Audiência presidida pelo vereador Fernando Resende 

Para o secretário de Finanças, Francisco Pereira, apesar da crise econômica que afeta não só Gravatá, mas todo o país, durante o período apresentado, pôde-se observar a redução de despesas do município. “Viemos apresentar o resultado do primeiro quadrimestre de 2016 ao Legislativo que fiscaliza o orçamento do município. Durante a apresentação identificamos que conseguimos reduzir despesas relevantes. Entre elas, a dívida consolidada do município que caiu de 102 milhões, em dezembro de 2015, para 90 milhões, em abril de 2016”, enfatizou.


Pronunciamento na Câmara 

A secretária de Saúde, Adelaide Caldas, apresentou o balanço do período de maio a dezembro de 2015 e, na ocasião, falou sobre os desafios encontrados para reduzir as despesas, em especial, no pagamento da folha de pessoal. “Em 2015 tivemos uma despesa de pessoal muito além do que está previsto na Lei de Responsabilidade Fiscal que, no município, chegou aos 73%, enquanto a Lei determina que este gasto poderia ser de até 51%. Esse é um desafio da gestão da intervenção que tem reduzido, gradativamente, com a redução de comissionados e contratados. Também apresentamos as ações de saúde realizadas no município no ano passado e, com isso, percebemos uma ausência de informações no relatório passado.
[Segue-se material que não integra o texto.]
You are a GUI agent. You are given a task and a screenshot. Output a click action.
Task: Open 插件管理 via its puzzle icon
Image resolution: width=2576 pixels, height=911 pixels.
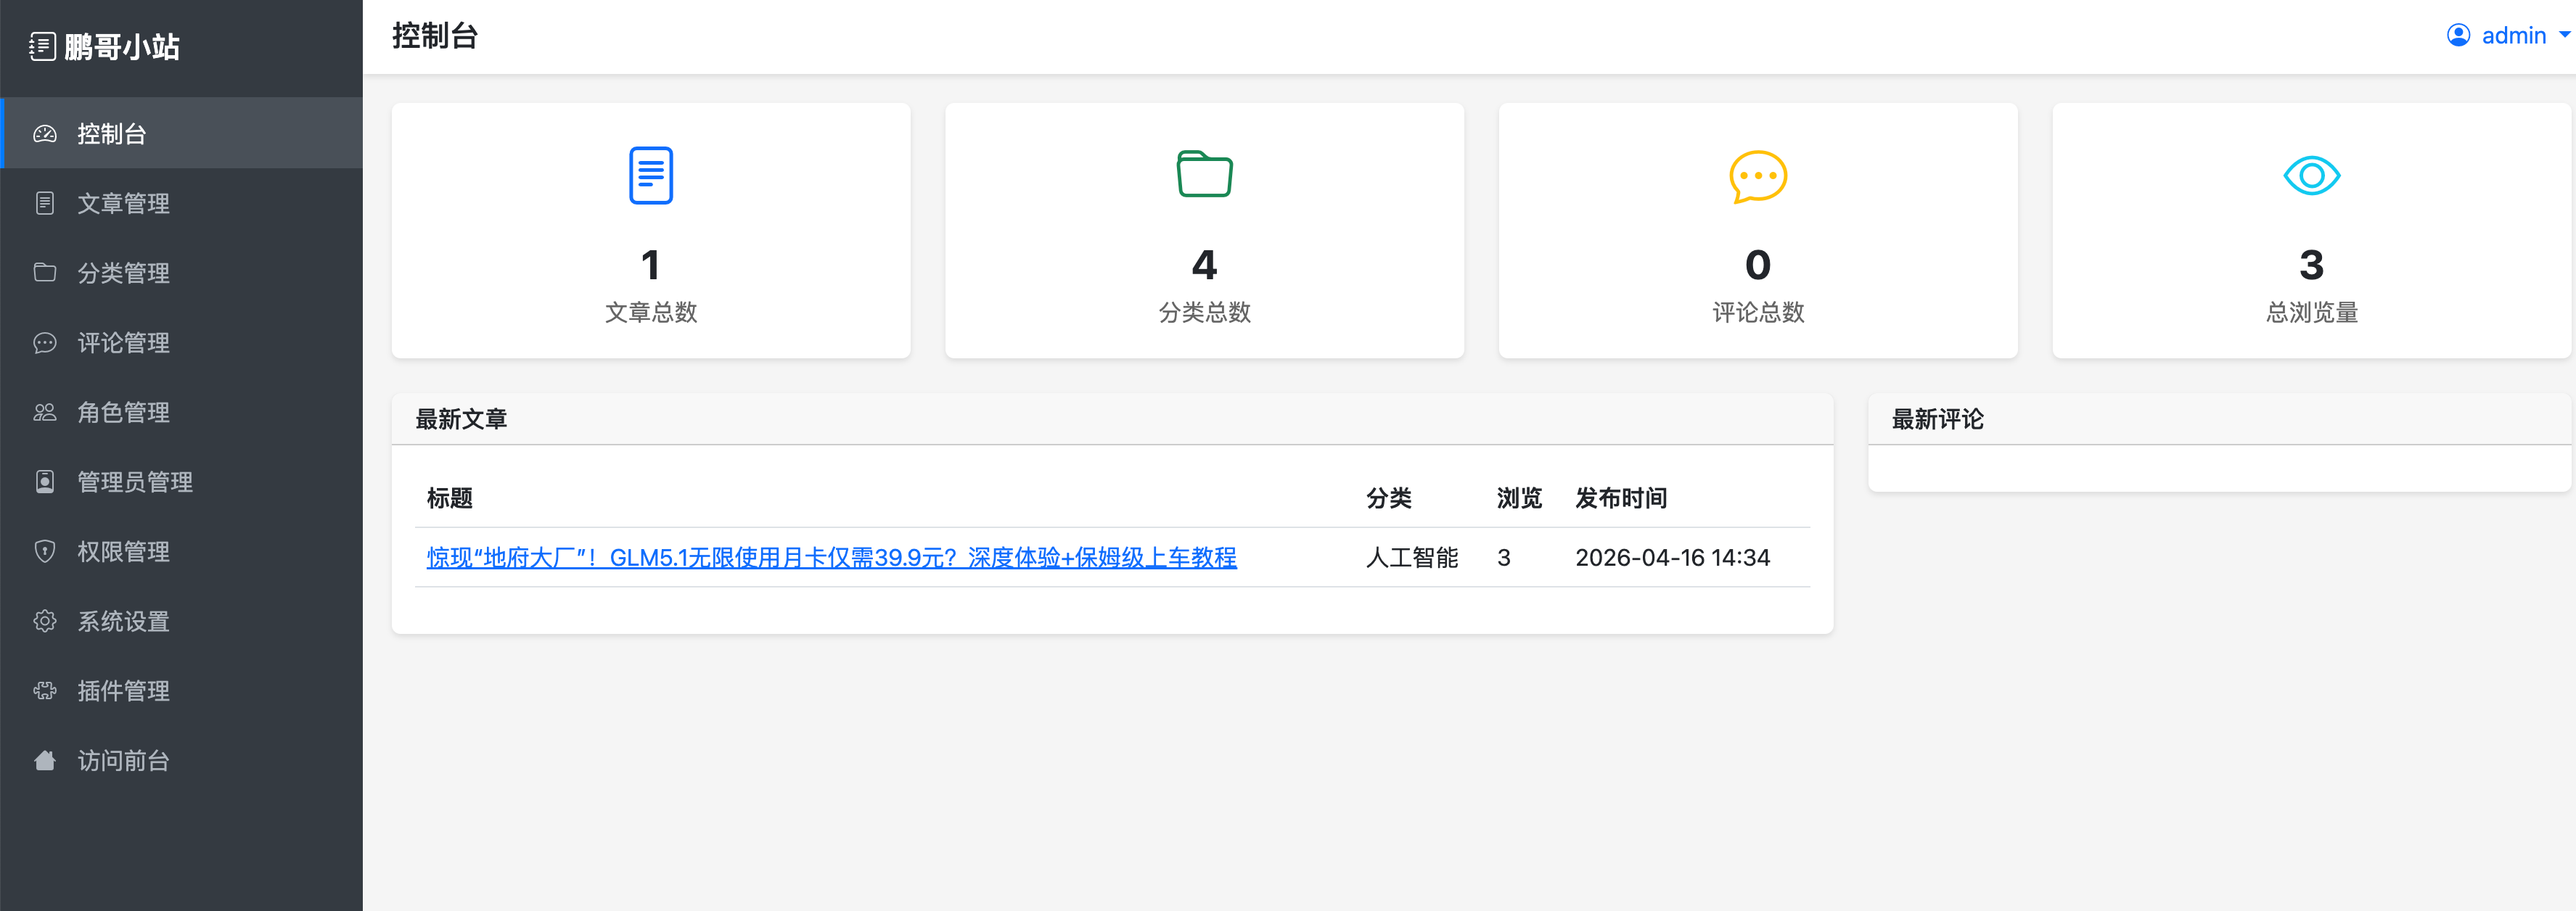(x=45, y=690)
Iremos capacitar a nossa equipe para que todas as informações sejam apresentadas de maneira que venha contribuir com o planejamento das ações futuras na saúde do município”, destacou.

SECRETARIA DE SAÚDE:
O relatório é o instrumento que apresenta o montante e a fonte de recursos aplicados, além da oferta e a produção de serviços públicos na rede assistencial própria, contratada e conveniada, e compara os dados com indicadores de saúde da população em seu âmbito de atuação. Ele tem como objetivo prestar contas e tornar público os resultados alcançados durante o período. No final de cada ano, os relatórios compõem o Relatório Anual de Gestão (RAG).
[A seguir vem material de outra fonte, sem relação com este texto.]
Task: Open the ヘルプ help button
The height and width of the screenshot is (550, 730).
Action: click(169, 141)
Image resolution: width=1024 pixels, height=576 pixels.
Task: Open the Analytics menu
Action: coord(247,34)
No segundo quadrimestre referente ao período de maio a agosto de 2015, foram contabilizados na Rede Básica, por exemplo, 41.684 ações de promoção e prevenção em saúde; 8.879 procedimentos com finalidade diagnóstica; 51.246 procedimentos clínicos; 3.980 procedimentos cirúrgicos. Na Atenção Psicossocial, 1.026 atendimento/acompanhamento psicossocial. Na Atenção Especializada e Hospitalar, 17.945 procedimentos com finalidade diagnóstica, 86.048 procedimentos clínicos e 595 procedimentos cirúrgicos. O relatório apresenta 15,63% de aplicação de receita própria nos serviços de saúde que atende o cumprimento da Lei Complementar Federal 141/2012.

No terceiro quadrimestre referente ao período de setembro a dezembro de 2015, foram contabilizados na Rede Básica, por exemplo, 22.762 ações de promoção e prevenção em saúde, 7.202 procedimentos com finalidade diagnóstica, 48157 procedimentos clínicos e 4.580 procedimentos cirúrgicos. Na Atenção Psicossocial foram 539 atendimentos/acompanhamentos psicossocial. Na Atenção Especializada e Hospitalar, 11.149 procedimentos com finalidade diagnóstica, 63.788 procedimentos clínicos e 568 procedimentos cirúrgicos. O relatório apresenta 19,01% de aplicação de receita própria nos serviços de saúde que atende o cumprimento da Lei Complementar Federal 141/2012.